Heating your pool
There are several options available to heat your pool: solar, electric, gas and more. Which one is right for you? Read on to find out more:
In our area, heat pumps are the most popular pool heater - by far! Heat pumps take heat from the air and put it into the water. They operate similarly to a house's heat pump in reverse. These units are very efficient, costing approximately $700-800 per season to operate. The downside to heat pumps is that when it's cold outside, there's no heat available to take, so they aren't great early and late in the season. That is why most heat pumps get turned on around the end of May, once it gets a little warmer outside. Most people run their heat pumps from late May to mid September.
Electric heaters operate by heating a coil that the water passes over. On average, a heat pump is 3-5x more efficient than an electric heater. Most pool owners with electric heaters only heat the water on demand - i.e.: they're having a party Saturday, so they turn the electric heater on a few days before to get the pool up to temperature.
Gas Heaters - Propane or Natural Gas
Propane heaters are even more costly to operate than electric heaters. Again, most people use them for on demand heat.
Natural gas heaters are more efficient than propane or electric, but still not as good as a heat pump.
Gas heaters have three main benefits: they heat very quickly, they are equally efficient when it is warm or cold out (so they are good for early or late season use), they cost less up front than a heat pump.
Solar panels operate by pumping water through tiny black piping. The black piping attracts the sun (it's a good idea to place a solar panel in very sunny locations) and heats the water inside.
Solar pool heaters cost virtually nothing to operate!
The downside to solar panels is that their total output (especially in Canada) is comparatively low compared to the other options. You will certainly gain heat from a solar panel, but unlike the other styles, you won't be able to keep your pool at the temperature you want all the time.
Solar systems can also be used in addition to another heater, to reduce the cost of operation. Be sure to look at pay back periods though, as the savings can take years to add up to the cost of installing the system.
Geothermal heat operates by recirculating water into the ground and extracting the free heat within the Earth. Geothermal systems are becoming more popular in new energy efficient home construction. Most geothermal systems can't match a heat pump for efficiency (during the warmer months) so in many cases, we'd recommend a heat pump instead.

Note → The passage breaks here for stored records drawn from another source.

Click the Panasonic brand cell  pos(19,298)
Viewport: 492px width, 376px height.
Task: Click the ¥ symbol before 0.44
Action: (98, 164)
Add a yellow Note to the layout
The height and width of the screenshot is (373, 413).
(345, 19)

In all cases, it is important to discuss your pool heating needs with an expert. The person that likes to swim for exercise in late April will need a different heater than a person that just wants to add a couple degrees in July - a pool expert should be able to help you choose the best heater for your family and pool.
It is also important to remember that using a pool cover or liquid pool cover will make a tremendous difference in the efficiency and cost of heating the pool!